= Victor Lardent =

British designer and draftsman (1905–1968)

Victor Lardent (1905–1968) was a British advertising designer and draftsman at The Times in London. In 1931, under the artistic direction of Stanley Morison, he created the typeface Times New Roman, which is commonly used in Microsoft Word.

==Career==
Lardent worked as a draftsman in the publicity department of The Times newspaper. His specialism was creating lettering art for advertisers in The Times who did not have an advertising agency, and he was talented at drawing in pen and using an airbrush.

===Times New Roman===
Lardent's most famous project was designing the new typeface for The Times: once released as Times New Roman to the general market, it became one of the most popular typefaces of the twentieth century. Lardent did not have a detailed memory of his work on Times New Roman, although he spoke to Walter Tracy and James Moran about it in the 1960s.

The artistic director who commissioned and conceptualised the design was Stanley Morison, an influential writer on printing and artistic adviser to the typesetting machine manufacturer Monotype. Morison's biographer Nicolas Barker has described the different accounts of the design process as "puzzling and not a little hard to follow". Morison wrote that he created sketches for the typeface and gave them to Lardent, who created a finished design. Morison said that he chose to employ Lardent because of his ability to produce "an unusually firm and clear line". Morison remembered that he drew sketches of the design he wanted which Lardent expanded into a full type design.

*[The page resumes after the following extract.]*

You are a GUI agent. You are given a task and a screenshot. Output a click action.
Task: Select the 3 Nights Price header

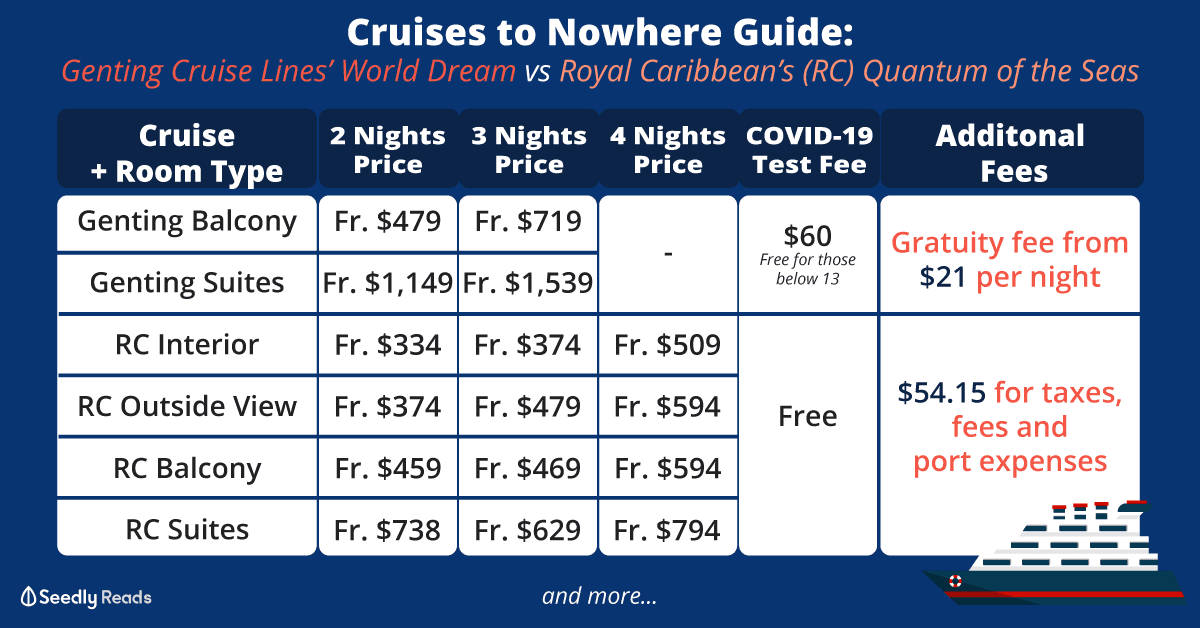(x=528, y=150)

Lardent told Moran that he thought he had been shown a photograph of a book printed by sixteenth-century printer Christophe Plantin; according to Moran "he was not sure about the exact book, but Plantin had remained in his mind". Moran felt that it was more likely a 1905 specimen from the Plantin-Moretus Museum, which holds Plantin's surviving materials and other types including the type by Robert Granjon that Times New Roman is loosely based on. Both Tracy and Barker endorsed this view, noting that the 'a' on Times New Roman is based on a replacement character added to the type in the 1730s.

Lardent's original drawings are according to Rhatigan lost, but photographs exist of his drawings. Rhatigan comments that Lardent's originals show "the spirit of the final type, but not the details." The design was adapted from Lardent's large drawings by the Monotype drawing office team in Salfords, Surrey, which worked out spacing and simplified some fine details.

James Moran's 1971 book Stanley Morison: His Typographic Achievement argued that Morison had exaggerated some aspects of his career in later life. He felt that "Morison could sketch a layout but was no draughtsman." Moran wrote that Lardent was embittered until his death at what he perceived to be a lack of proper recognition for his efforts in creating the font, but neither Barker nor Tracy remembered this speaking to him.

Lardent worked for Morison again later in his career on art for the books Splendour of Ornament, creating restorations of decorative patterns by Giovanni Antonio Tagliente, and Politics and Script. In the introduction to the former Morison praised Lardent's work for "inexhaustible patience and infinite skill".